Tiny Robots Could One Day Help Plant Seeds in Dry Regions

Seed planting might be this tech’s killer app. Past robotic seed droppers depended on rain to kick in—which had big issues. Torrential downpours could wreck or wash away seeds, and bone-dry spots might never trigger at all.

Now it’s heat-powered, ditching water entirely. Sun’s way more reliable than rain in lots of places, and it sets off the fiber’s action. In scorching areas, ground, rocks, and surfaces hit temps that easily activate it.

“We don’t always have rain, but we do have sun,” Yang says.
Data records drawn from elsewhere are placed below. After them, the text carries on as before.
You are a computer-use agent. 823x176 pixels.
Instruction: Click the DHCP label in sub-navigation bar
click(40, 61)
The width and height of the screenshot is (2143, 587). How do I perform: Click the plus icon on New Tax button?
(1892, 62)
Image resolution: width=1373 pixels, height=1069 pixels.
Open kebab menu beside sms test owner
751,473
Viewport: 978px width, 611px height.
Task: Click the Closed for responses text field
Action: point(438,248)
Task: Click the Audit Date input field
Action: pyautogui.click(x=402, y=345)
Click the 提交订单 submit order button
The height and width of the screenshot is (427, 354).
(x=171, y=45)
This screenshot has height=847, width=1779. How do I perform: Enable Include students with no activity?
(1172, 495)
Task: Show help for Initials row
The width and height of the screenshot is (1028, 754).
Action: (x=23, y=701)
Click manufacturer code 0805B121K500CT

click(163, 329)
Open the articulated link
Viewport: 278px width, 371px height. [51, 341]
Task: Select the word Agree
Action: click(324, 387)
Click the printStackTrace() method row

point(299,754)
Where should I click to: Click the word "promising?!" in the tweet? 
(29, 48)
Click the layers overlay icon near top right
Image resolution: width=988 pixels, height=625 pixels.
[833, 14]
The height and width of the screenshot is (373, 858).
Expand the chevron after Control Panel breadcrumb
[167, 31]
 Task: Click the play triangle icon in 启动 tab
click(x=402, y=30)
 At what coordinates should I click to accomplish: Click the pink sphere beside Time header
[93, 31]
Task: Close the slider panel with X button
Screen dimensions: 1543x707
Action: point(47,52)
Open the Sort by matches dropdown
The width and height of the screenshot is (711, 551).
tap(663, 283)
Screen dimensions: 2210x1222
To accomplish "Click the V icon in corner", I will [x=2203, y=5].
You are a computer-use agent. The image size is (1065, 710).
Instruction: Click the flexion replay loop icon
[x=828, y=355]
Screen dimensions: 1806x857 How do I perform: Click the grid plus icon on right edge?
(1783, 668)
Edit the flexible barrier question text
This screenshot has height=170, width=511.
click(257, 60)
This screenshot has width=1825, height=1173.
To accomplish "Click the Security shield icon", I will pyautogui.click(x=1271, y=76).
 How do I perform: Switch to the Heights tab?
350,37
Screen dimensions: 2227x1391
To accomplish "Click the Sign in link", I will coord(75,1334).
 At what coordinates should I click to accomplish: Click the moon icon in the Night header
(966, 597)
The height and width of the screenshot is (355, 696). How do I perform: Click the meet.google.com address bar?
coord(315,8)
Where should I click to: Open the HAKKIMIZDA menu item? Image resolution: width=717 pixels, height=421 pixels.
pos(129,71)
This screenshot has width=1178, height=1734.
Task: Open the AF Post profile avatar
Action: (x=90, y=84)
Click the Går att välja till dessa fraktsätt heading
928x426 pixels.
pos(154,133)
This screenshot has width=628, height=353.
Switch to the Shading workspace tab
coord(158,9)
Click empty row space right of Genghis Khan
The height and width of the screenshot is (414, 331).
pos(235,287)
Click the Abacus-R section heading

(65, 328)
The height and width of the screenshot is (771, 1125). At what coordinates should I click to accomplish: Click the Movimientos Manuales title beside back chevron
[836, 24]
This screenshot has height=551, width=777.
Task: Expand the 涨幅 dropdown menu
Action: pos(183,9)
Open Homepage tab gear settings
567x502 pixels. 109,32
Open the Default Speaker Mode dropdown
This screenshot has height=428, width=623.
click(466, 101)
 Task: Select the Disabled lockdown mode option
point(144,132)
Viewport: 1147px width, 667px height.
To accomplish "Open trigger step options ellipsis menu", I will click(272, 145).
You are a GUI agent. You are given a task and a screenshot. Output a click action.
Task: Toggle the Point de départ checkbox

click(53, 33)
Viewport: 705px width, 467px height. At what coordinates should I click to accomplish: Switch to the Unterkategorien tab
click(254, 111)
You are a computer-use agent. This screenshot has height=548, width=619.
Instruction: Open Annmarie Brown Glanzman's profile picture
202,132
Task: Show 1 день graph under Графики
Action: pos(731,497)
It’s no weak jump either—the system packs 30 times the soil penetration pressure of their old rain-based carriers. In tests, they stuck pine and arugula seeds on these knot-jumpers. Once they hit dirt and burrowed in, the seeds sprouted just fine.

The Knotted Robots Jump Higher Because Kevlar and Elastomer Work Together

The game-changer was adding that Kevlar core. The added rigidity let the fiber cram in way more energy, boosting jump height from one meter to almost two. That’s on par with a springtail’s epic leaps—that tiny bug famous for its explosive soil jumps.

“They are on opposite ends of the spectrum,” says Hong. “Kevlar provides rigidity such that it resists deformation. LCEs, on the other hand, provide thermal actuation. Together, they achieve dynamic behaviors that were not possible by traditional soft robots. And, while we have shown success in the coupling of these materials, we can further optimize this particular material combination to achieve different functions.”

The Future of Soft Robots May Not Need Batteries, Motors or External Power

It’s not ready to drop from drones over forests yet. The team calls it a proof-of-concept to test energy storage, knot release, and soil impact. For real-world use, materials need to go greener too.

Activation temp’s another hurdle—60 to 90 Celsius won’t fly everywhere. They’re already tweaking it lower. That’s when we’ll know if it can tackle farming, land rehab, or hard-to-reach seed drops.

Here’s the mind-blower: no battery, chip, or motor required. It runs on fiber tension, ambient heat, and knot shape. The leap mimics tiny dirt critters; the wing copies maple seed spins.

The whole thing started simple—no big robot blueprint. Just a knot and curiosity about what happens when it pops loose. Turns out, a everyday shoelace fail can inspire a palm-sized powerhouse that rockets skyward.